Compassion With The Callous

Then I came to them of the captivity at Telabib, that dwelt by the river of Chebar, and I sat where they sat, and remained there astonished among them seven days.” (Eze 3:15 AV)

This is quite a remarkable gesture considering what the LORD told the prophet regarding his ministry.  To be astonished here means to be stunned.  The LORD sent Ezekiel to a congregation that would not listen to him.  He would not have one convert.  Not one.  The entire nation would reject his warning.  They would do worse than that.  They would throw his colleague, Jeremiah, into a prison of mud and slim.  They would bring him to the brink of starvation.  All the while, Ezekiel is in Babylon by the river Chebar preaching for their repentance.  Amid captivity wherein things could not possibly get any worse, they still turn a deaf ear.  Yet, he sits with them for seven days, empathizing with their condition even though there is nothing they will do to help themselves.  This is compassion.  This prophet loved God more than he did himself and whatever it was the LORD wanted him to do, he did it.  This includes keeping compassionate company with those who wanted nothing to do with him or what he said.
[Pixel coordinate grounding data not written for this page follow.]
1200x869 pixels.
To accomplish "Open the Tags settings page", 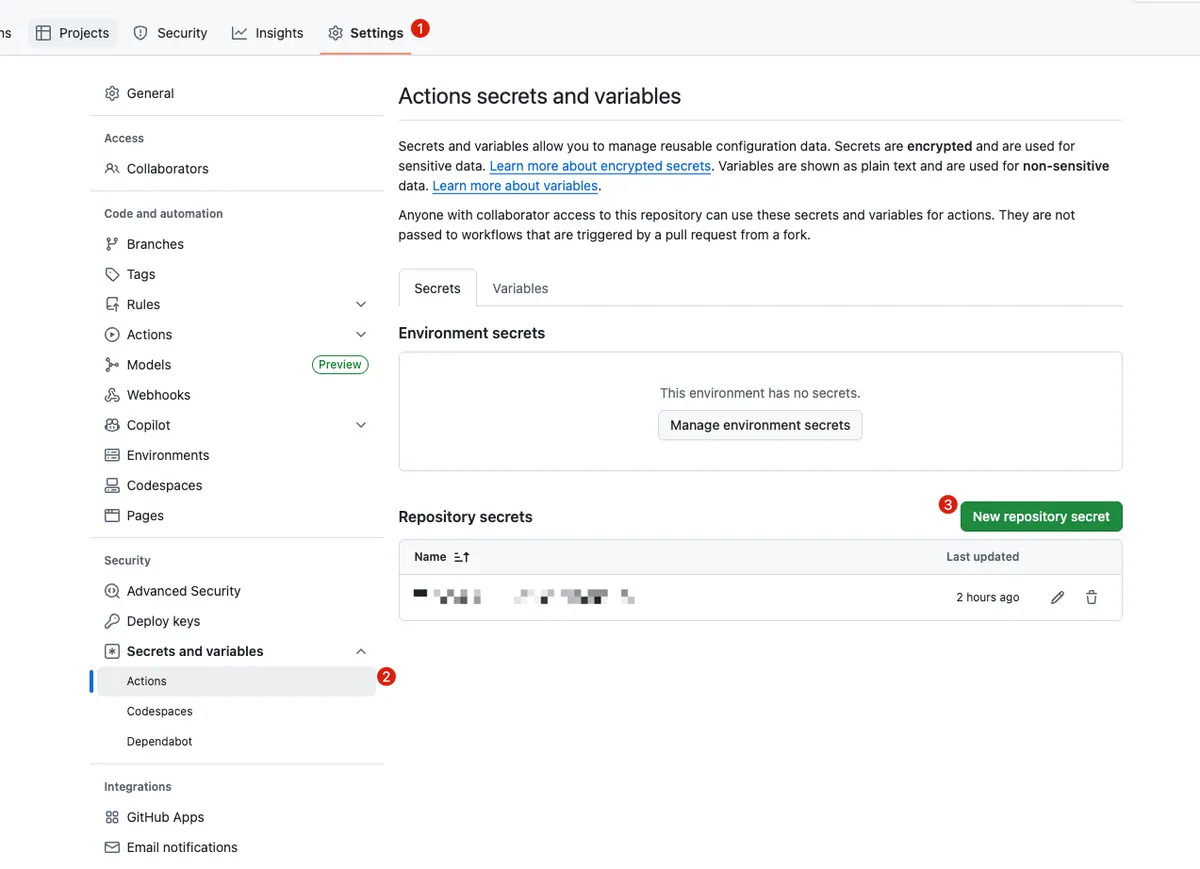I will [x=141, y=274].
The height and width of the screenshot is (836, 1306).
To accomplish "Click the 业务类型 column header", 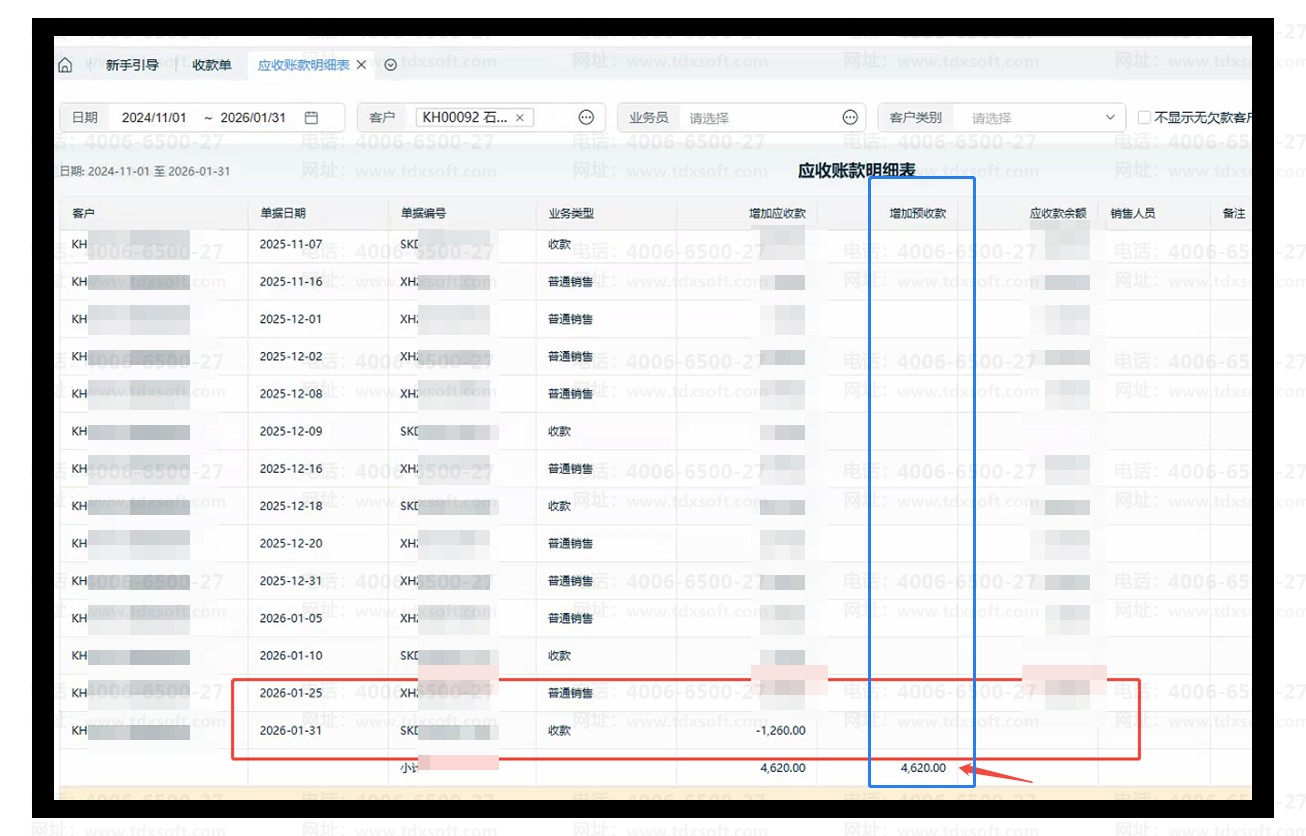I will [571, 213].
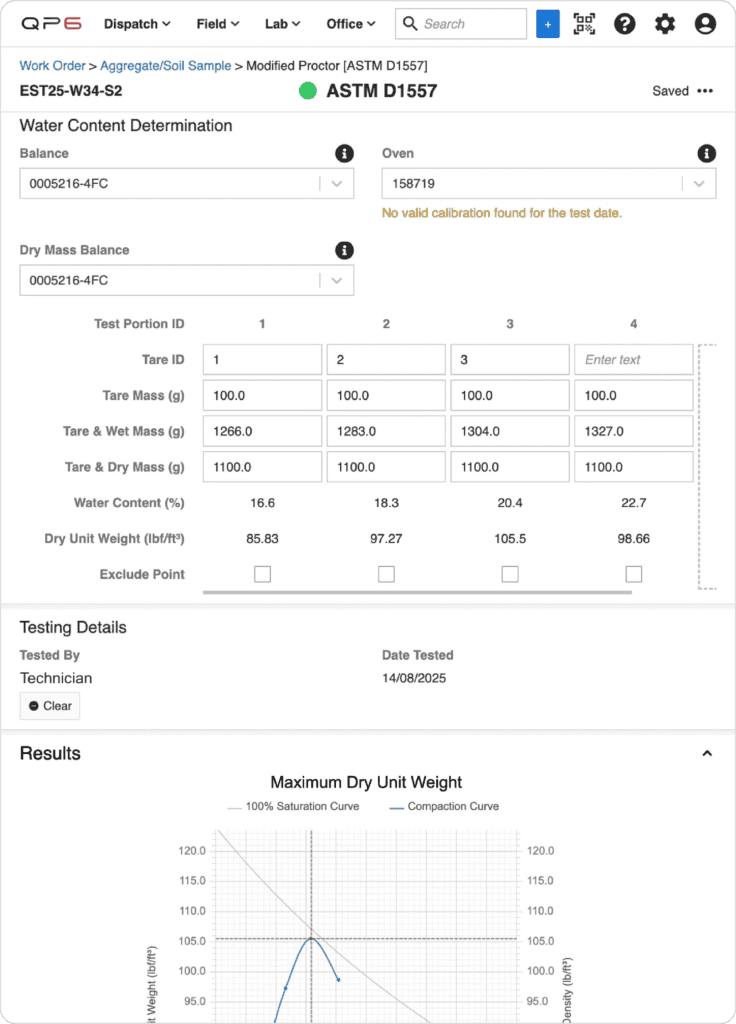Collapse the Results section chevron
The width and height of the screenshot is (736, 1024).
[707, 754]
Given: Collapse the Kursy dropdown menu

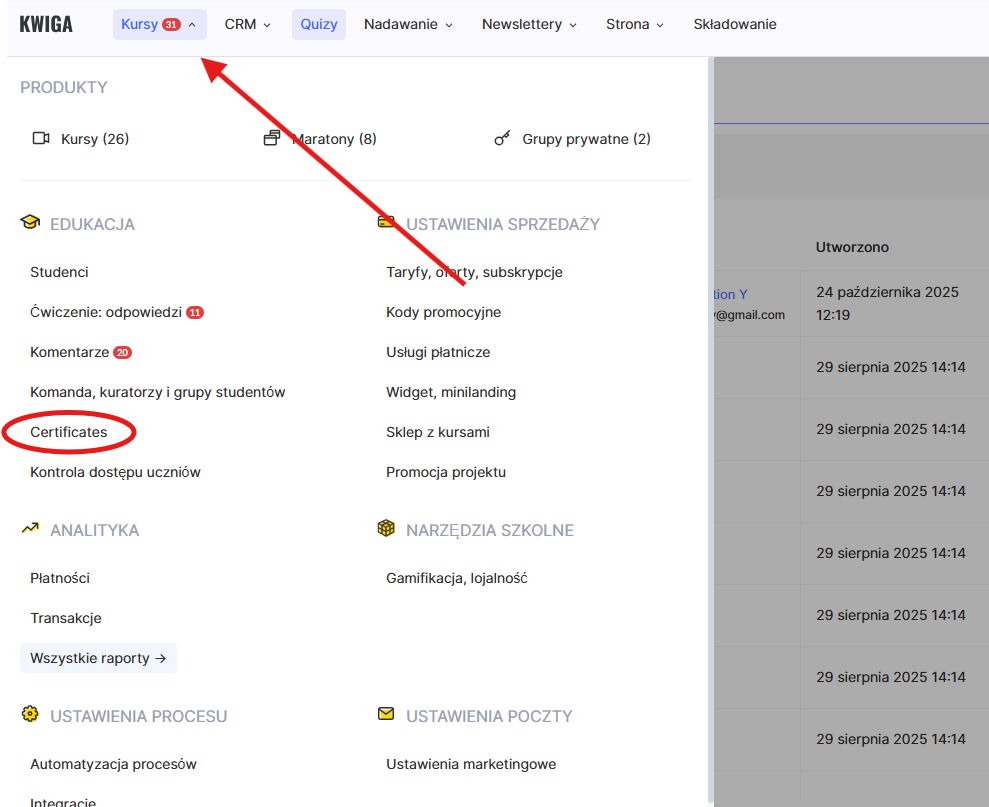Looking at the screenshot, I should (x=159, y=24).
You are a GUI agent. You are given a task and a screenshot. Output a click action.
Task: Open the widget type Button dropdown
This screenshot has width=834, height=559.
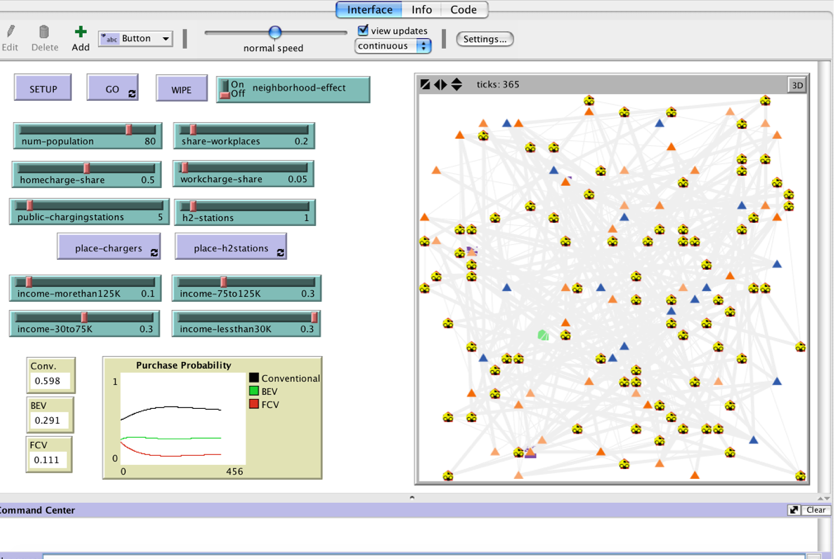(x=136, y=39)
I appreciate what doctors do.  There aren’t a whole lot of patients that take the time to recognize the effort they take to make our lives a little bit better.  They practice a craft that will end in defeat.  No one lives on earth forever.  They practice their craft so that we might have a quality of life we wouldn’t have otherwise.  Most of the suggestions they share fall on deaf ears.  The patient’s priorities for quality of life are often different than the doctor’s recommendations.  He or she is working toward the longevity of life and we want a fullness of life.  We don’t care how long we live as long as we can eat that double-stack cheeseburger with cheese curds and a milkshake.  Carbs are the best!  Who wants to sacrifice a big cone of custard for a few extra hours on this planet?  They mean well, but our priorities are different.  Yet each day, they come into the office, put on their white lab coat, review charts, and begin to see one patient after another who will want nothing more than a script to ease some self-inflicted pain.  They do all this without judging or condemnation.  They are there to help even if we don’t want the help.  At least the help that is best for us.

This is our job as an ambassador for the LORD Jesus Christ.  We are sent to a lost and dying world of whom most want nothing to do with us.  It is even worse than that.  They hate us and persecute us.  The compassion does not stop with the lost.  Sometimes they are easier to love than the obstinate saint.  The fellow believer who seems to want nothing to do with holiness, sanctification, or brotherly love is often the one we tend to avoid.  But the LORD has called us to love our brothers and sisters in Christ no matter their reaction toward us.  What Ezekiel did is more than exemplary.  It is downright admirable.  For him to sit for seven days with people who hated him, would never listen to him, and wanted him gone is a level of compassion that is hard to grasp.  I can see how cleansing that would be.  All pretense is gone.  You know you are not getting any mileage out of it.  Yet, you sit, anyway.  They will never understand the gesture.  You will never be appreciated for it.  They will never thank you for it nor see why you did it.  But you did it for the LORD and them.  A pure and perfect motive.  May we learn to sit with our enemy and love them despite their reaction to our compassion!